• **Try it**: Among the lines below, return each one that contains the word "will".

• **Dataset extract**:
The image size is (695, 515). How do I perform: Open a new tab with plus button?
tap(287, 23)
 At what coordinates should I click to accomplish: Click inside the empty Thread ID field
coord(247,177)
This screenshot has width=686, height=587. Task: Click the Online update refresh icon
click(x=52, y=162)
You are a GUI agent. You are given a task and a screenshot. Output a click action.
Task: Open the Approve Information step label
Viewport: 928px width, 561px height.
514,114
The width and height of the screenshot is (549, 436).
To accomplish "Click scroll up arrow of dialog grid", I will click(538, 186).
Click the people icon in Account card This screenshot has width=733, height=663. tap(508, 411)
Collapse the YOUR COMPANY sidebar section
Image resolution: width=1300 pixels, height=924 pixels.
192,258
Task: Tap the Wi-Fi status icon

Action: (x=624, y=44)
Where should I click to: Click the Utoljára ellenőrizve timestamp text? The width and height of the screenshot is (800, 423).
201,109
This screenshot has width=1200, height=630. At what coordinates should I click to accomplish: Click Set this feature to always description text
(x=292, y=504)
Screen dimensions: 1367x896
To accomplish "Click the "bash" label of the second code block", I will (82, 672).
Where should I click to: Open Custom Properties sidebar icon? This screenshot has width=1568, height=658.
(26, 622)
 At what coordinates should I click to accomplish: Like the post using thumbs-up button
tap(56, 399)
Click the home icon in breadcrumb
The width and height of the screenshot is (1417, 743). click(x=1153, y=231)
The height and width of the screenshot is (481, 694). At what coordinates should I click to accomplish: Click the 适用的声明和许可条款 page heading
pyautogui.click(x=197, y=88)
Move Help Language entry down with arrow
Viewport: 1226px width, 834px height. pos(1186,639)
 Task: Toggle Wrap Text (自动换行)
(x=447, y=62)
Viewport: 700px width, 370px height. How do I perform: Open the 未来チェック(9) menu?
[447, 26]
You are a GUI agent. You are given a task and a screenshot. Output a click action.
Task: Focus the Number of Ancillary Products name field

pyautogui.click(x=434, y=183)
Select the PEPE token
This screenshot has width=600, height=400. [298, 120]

• **Response to the exercise**:
To accomplish "Click scroll up arrow of dialog grid", I will click(538, 186).
To accomplish "Click the "bash" label of the second code block", I will (82, 672).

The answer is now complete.